The captain, who had by this time recovered from the blow dealt him by
Harry, was now questioned. He was told that if he would consent with his
crew to navigate the vessel to Holland, he should there be allowed to go
free with the ship, which it seemed was his own property; but the cargo
would be sold as a fair prize, to satisfy the needs of his captors. If
he refused, he would be sent with his crew on shore in the barge, and
his ship and cargo would alike be lost to him. The captain had no
hesitation in accepting the first of these alternatives, as he would be,
although no gainer by the voyage, yet no loser either. He told Harry
that for himself he had no sympathy with the rulers in London, and that
he sorely pitied the prisoners he was bringing over.
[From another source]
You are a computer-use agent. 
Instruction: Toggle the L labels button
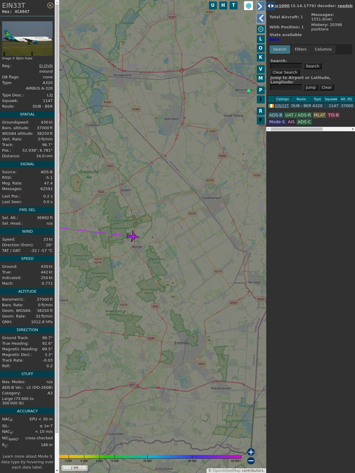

The hatch was now a little lifted, and the prisoners below summoned to
surrender. This they refused to do. Harry and his men then, with much
labor, lowered a four-pounder carronade down the forehatch, and wheeled
it to within a few feet of the bulkhead which divided that portion where
the prisoners had been confined from the after part. The gun was loaded
to the muzzle with grape, and discharged, tearing a hole through the
bulkhead and killing and wounding many within. Then the officer in
command offered to surrender.

Harry ordered them at once to hand up all their firelocks and other arms
through the hatchway, which was again lifted for the purpose. When those
on deck had armed themselves with those weapons, the prisoners were
ordered to come up, bringing their wounded with them. As they reached
the deck they were passed down into the barge, from which all the oars
save four had been removed. Six of the soldiers had been killed, and the
remainder having entered the barge, where they were stowed as thickly as
they could pack, the head rope was dropped, and they were allowed to row
away. Besides the eighty muskets of the guard, a store of firelocks,
sufficient to arm all on board, was found; these having been intended
for the use of the garrison. A gentle breeze had by this time sprung up
from the land, and the ship's head was turned seaward.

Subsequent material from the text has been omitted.